**BRIEF**: The entries shown next need to be written again word for word.

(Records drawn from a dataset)
....................

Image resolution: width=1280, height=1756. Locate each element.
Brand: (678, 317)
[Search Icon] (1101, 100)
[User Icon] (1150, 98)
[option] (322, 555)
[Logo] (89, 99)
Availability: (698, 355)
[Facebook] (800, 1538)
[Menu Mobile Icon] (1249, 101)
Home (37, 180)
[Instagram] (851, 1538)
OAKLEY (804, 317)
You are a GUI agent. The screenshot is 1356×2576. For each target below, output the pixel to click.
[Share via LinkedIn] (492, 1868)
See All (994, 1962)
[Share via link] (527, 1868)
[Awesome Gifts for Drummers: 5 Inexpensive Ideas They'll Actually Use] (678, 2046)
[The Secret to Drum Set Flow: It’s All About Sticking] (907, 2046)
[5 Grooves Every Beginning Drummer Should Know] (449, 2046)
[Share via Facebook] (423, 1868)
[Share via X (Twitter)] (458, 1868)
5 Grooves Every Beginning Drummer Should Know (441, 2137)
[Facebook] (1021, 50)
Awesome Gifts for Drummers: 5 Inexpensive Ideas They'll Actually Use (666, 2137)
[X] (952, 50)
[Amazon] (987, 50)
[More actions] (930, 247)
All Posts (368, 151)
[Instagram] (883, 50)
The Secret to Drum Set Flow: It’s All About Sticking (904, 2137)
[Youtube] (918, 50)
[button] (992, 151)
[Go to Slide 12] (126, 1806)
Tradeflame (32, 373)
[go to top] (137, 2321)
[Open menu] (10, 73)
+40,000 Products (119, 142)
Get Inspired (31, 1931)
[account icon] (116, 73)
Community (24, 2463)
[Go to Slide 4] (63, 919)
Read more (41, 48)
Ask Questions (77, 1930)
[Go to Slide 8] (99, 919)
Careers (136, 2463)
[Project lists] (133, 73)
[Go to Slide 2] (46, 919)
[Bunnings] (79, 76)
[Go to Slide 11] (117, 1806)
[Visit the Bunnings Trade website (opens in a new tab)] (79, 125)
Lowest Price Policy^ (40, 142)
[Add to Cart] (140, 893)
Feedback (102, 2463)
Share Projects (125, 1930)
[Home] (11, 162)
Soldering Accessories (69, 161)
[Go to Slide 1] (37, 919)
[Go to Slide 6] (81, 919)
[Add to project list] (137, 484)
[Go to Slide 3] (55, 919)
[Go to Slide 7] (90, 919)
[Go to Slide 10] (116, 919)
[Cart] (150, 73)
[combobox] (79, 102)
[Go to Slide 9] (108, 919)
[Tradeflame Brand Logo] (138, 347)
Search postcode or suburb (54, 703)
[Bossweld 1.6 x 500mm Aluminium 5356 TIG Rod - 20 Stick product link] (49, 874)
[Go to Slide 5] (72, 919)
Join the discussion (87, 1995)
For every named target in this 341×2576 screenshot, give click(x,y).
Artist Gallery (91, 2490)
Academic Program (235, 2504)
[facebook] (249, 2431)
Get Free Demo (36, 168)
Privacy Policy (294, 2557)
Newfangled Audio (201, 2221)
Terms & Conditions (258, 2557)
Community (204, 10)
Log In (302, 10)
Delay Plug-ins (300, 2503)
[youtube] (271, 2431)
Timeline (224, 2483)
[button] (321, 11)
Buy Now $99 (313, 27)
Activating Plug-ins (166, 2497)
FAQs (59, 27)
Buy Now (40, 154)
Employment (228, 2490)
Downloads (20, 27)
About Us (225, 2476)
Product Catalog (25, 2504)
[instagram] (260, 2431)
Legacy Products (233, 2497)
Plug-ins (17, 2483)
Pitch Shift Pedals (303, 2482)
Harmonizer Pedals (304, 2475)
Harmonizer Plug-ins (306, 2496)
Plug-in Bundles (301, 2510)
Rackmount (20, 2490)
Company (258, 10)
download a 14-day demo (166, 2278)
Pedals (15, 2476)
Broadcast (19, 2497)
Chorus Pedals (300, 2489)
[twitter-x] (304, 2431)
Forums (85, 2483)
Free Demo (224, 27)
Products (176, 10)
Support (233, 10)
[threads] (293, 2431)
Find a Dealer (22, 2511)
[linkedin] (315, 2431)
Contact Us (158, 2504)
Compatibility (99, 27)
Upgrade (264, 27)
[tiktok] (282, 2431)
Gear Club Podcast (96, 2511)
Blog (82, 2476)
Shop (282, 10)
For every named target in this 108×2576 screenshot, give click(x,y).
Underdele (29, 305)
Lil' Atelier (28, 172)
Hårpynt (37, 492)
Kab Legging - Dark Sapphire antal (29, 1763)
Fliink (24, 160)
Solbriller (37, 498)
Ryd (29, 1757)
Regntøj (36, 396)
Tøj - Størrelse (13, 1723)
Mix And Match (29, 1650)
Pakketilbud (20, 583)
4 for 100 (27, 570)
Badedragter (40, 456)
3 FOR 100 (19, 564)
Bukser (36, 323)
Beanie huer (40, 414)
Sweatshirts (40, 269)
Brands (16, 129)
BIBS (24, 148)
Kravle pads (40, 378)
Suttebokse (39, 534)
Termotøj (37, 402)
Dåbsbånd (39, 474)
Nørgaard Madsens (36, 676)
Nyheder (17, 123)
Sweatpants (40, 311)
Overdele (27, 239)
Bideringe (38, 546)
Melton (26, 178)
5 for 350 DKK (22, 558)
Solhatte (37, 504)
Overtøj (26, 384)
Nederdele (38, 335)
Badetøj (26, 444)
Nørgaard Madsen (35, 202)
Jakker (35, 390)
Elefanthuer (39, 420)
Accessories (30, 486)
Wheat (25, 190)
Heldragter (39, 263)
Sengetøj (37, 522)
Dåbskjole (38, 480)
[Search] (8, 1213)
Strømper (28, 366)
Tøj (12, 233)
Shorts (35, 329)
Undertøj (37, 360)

....................

**WRITTEN ANSWER**:
Image resolution: width=1280, height=1756. Locate each element.
Brand: (678, 317)
[Search Icon] (1101, 100)
[User Icon] (1150, 98)
[option] (322, 555)
[Logo] (89, 99)
Availability: (698, 355)
[Facebook] (800, 1538)
[Menu Mobile Icon] (1249, 101)
Home (37, 180)
[Instagram] (851, 1538)
OAKLEY (804, 317)
You are a GUI agent. The screenshot is 1356×2576. For each target below, output the pixel to click.
[Share via LinkedIn] (492, 1868)
See All (994, 1962)
[Share via link] (527, 1868)
[Awesome Gifts for Drummers: 5 Inexpensive Ideas They'll Actually Use] (678, 2046)
[The Secret to Drum Set Flow: It’s All About Sticking] (907, 2046)
[5 Grooves Every Beginning Drummer Should Know] (449, 2046)
[Share via Facebook] (423, 1868)
[Share via X (Twitter)] (458, 1868)
5 Grooves Every Beginning Drummer Should Know (441, 2137)
[Facebook] (1021, 50)
Awesome Gifts for Drummers: 5 Inexpensive Ideas They'll Actually Use (666, 2137)
[X] (952, 50)
[Amazon] (987, 50)
[More actions] (930, 247)
All Posts (368, 151)
[Instagram] (883, 50)
The Secret to Drum Set Flow: It’s All About Sticking (904, 2137)
[Youtube] (918, 50)
[button] (992, 151)
[Go to Slide 12] (126, 1806)
Tradeflame (32, 373)
[go to top] (137, 2321)
[Open menu] (10, 73)
+40,000 Products (119, 142)
Get Inspired (31, 1931)
[account icon] (116, 73)
Community (24, 2463)
[Go to Slide 4] (63, 919)
Read more (41, 48)
Ask Questions (77, 1930)
[Go to Slide 8] (99, 919)
Careers (136, 2463)
[Project lists] (133, 73)
[Go to Slide 2] (46, 919)
[Bunnings] (79, 76)
[Go to Slide 11] (117, 1806)
[Visit the Bunnings Trade website (opens in a new tab)] (79, 125)
Lowest Price Policy^ (40, 142)
[Add to Cart] (140, 893)
Feedback (102, 2463)
Share Projects (125, 1930)
[Home] (11, 162)
Soldering Accessories (69, 161)
[Go to Slide 1] (37, 919)
[Go to Slide 6] (81, 919)
[Add to project list] (137, 484)
[Go to Slide 3] (55, 919)
[Go to Slide 7] (90, 919)
[Go to Slide 10] (116, 919)
[Cart] (150, 73)
[combobox] (79, 102)
[Go to Slide 9] (108, 919)
[Tradeflame Brand Logo] (138, 347)
Search postcode or suburb (54, 703)
[Bossweld 1.6 x 500mm Aluminium 5356 TIG Rod - 20 Stick product link] (49, 874)
[Go to Slide 5] (72, 919)
Join the discussion (87, 1995)
For every named target in this 341×2576 screenshot, give click(x,y).
Artist Gallery (91, 2490)
Academic Program (235, 2504)
[facebook] (249, 2431)
Get Free Demo (36, 168)
Privacy Policy (294, 2557)
Newfangled Audio (201, 2221)
Terms & Conditions (258, 2557)
Community (204, 10)
Log In (302, 10)
Delay Plug-ins (300, 2503)
[youtube] (271, 2431)
Timeline (224, 2483)
[button] (321, 11)
Buy Now $99 (313, 27)
Activating Plug-ins (166, 2497)
FAQs (59, 27)
Buy Now (40, 154)
Employment (228, 2490)
Downloads (20, 27)
About Us (225, 2476)
Product Catalog (25, 2504)
[instagram] (260, 2431)
Legacy Products (233, 2497)
Plug-ins (17, 2483)
Pitch Shift Pedals (303, 2482)
Harmonizer Pedals (304, 2475)
Harmonizer Plug-ins (306, 2496)
Plug-in Bundles (301, 2510)
Rackmount (20, 2490)
Company (258, 10)
download a 14-day demo (166, 2278)
Pedals (15, 2476)
Broadcast (19, 2497)
Chorus Pedals (300, 2489)
[twitter-x] (304, 2431)
Forums (85, 2483)
Free Demo (224, 27)
Products (176, 10)
Support (233, 10)
[threads] (293, 2431)
Find a Dealer (22, 2511)
[linkedin] (315, 2431)
Contact Us (158, 2504)
Compatibility (99, 27)
Upgrade (264, 27)
[tiktok] (282, 2431)
Gear Club Podcast (96, 2511)
Blog (82, 2476)
Shop (282, 10)
For every named target in this 108×2576 screenshot, give click(x,y).
Underdele (29, 305)
Lil' Atelier (28, 172)
Hårpynt (37, 492)
Kab Legging - Dark Sapphire antal (29, 1763)
Fliink (24, 160)
Solbriller (37, 498)
Ryd (29, 1757)
Regntøj (36, 396)
Tøj - Størrelse (13, 1723)
Mix And Match (29, 1650)
Pakketilbud (20, 583)
4 for 100 (27, 570)
Badedragter (40, 456)
3 FOR 100 (19, 564)
Bukser (36, 323)
Beanie huer (40, 414)
Sweatshirts (40, 269)
Brands (16, 129)
BIBS (24, 148)
Kravle pads (40, 378)
Suttebokse (39, 534)
Termotøj (37, 402)
Dåbsbånd (39, 474)
Nørgaard Madsens (36, 676)
Nyheder (17, 123)
Sweatpants (40, 311)
Overdele (27, 239)
Bideringe (38, 546)
Melton (26, 178)
5 for 350 DKK (22, 558)
Solhatte (37, 504)
Overtøj (26, 384)
Nederdele (38, 335)
Badetøj (26, 444)
Nørgaard Madsen (35, 202)
Jakker (35, 390)
Elefanthuer (39, 420)
Accessories (30, 486)
Wheat (25, 190)
Heldragter (39, 263)
Sengetøj (37, 522)
Dåbskjole (38, 480)
[Search] (8, 1213)
Strømper (28, 366)
Tøj (12, 233)
Shorts (35, 329)
Undertøj (37, 360)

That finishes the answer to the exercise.